Certain municipal bonds — known as private activity bonds — finance projects like airports, stadiums, or affordable housing. While exempt from regular federal income tax, the interest on these bonds may be subject to the Alternative Minimum Tax (AMT). Investors subject to AMT should calculate their tax-equivalent yield using their AMT rate rather than their regular marginal rate, which may reduce the benefit. Most municipal bond funds hold a mix of AMT-exempt and AMT-subject bonds, with the percentage disclosed in the fund's prospectus. For investors clearly subject to AMT, seeking AMT-free municipal bonds or funds is advisable.
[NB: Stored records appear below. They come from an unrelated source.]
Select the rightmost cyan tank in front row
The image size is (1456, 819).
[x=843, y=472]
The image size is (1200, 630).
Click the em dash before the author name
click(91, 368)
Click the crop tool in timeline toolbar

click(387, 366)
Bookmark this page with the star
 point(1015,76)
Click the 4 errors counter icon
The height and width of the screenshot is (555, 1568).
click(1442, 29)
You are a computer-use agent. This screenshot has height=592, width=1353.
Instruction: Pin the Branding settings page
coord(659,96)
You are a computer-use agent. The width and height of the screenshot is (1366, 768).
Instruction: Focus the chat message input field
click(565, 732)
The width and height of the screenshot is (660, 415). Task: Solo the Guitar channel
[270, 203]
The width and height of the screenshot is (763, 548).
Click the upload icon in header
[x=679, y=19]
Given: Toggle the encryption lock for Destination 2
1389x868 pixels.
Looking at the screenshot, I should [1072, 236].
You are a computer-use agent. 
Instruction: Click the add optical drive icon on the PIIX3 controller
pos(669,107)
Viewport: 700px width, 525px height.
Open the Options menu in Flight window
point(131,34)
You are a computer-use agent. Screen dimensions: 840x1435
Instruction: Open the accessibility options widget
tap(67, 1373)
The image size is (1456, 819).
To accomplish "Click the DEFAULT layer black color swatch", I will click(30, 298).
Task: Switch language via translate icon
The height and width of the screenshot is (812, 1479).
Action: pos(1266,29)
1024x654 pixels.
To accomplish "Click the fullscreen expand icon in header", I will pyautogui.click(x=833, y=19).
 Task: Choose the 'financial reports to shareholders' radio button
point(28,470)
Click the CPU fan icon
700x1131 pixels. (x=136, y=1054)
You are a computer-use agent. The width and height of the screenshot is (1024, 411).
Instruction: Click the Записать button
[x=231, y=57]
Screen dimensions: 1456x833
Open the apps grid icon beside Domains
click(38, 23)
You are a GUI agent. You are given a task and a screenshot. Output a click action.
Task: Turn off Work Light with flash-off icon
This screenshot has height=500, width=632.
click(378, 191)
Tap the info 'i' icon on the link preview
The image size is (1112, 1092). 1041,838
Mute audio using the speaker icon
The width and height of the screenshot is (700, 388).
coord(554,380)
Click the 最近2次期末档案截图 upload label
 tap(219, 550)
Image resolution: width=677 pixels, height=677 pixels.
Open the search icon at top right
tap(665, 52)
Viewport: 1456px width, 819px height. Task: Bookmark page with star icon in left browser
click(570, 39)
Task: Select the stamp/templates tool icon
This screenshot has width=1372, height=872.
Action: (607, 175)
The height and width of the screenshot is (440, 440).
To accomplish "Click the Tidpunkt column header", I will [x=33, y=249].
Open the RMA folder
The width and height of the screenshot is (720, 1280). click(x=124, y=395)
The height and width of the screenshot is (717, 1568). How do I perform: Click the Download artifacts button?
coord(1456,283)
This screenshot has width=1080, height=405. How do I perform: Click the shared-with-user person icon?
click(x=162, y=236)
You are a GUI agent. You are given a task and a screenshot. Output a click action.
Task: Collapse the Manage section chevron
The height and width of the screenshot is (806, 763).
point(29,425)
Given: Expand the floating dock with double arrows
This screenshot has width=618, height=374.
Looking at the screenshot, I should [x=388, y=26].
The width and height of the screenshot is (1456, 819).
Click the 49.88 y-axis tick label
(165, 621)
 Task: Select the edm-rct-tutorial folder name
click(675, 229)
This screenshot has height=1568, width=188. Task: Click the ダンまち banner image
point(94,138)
Understand your AMT exposure with our Tax Bracket Calculator.
Municipal bond yields have risen significantly from their historic lows, making them increasingly attractive relative to taxable alternatives. With high-quality municipal bonds yielding 3.5–4.5% tax-free (as of early 2025), the tax-equivalent yield for high-bracket investors exceeds 6–7%. This compares favorably with investment-grade corporate bonds and Treasury securities, particularly for investors in states with high income taxes who receive both federal and state exemptions. The muni market also offers strong credit quality — default rates for rated munis have historically been under 0.1%, significantly lower than corporate bonds at similar credit ratings.
The tax advantage of municipal bonds varies significantly based on whether you purchase in-state bonds that are exempt from both federal and state income taxes. A resident of California in the 37% federal bracket and 13.3% state bracket who buys California municipal bonds effectively avoids a combined marginal rate of approximately 45% on the bond income — a 3.5% muni yield is equivalent to a 6.36% taxable yield. The same investor buying out-of-state munis would owe California state tax on the interest, reducing the tax advantage. High-tax states like California, New York, New Jersey, and Minnesota offer the greatest in-state municipal bond tax benefits, while residents of states with no income tax (Florida, Texas, Nevada, etc.) gain no additional state-level advantage from in-state bonds. The Alternative Minimum Tax (AMT) can also affect municipal bond taxation — certain private activity municipal bonds are subject to AMT, reducing their tax benefit for affected taxpayers.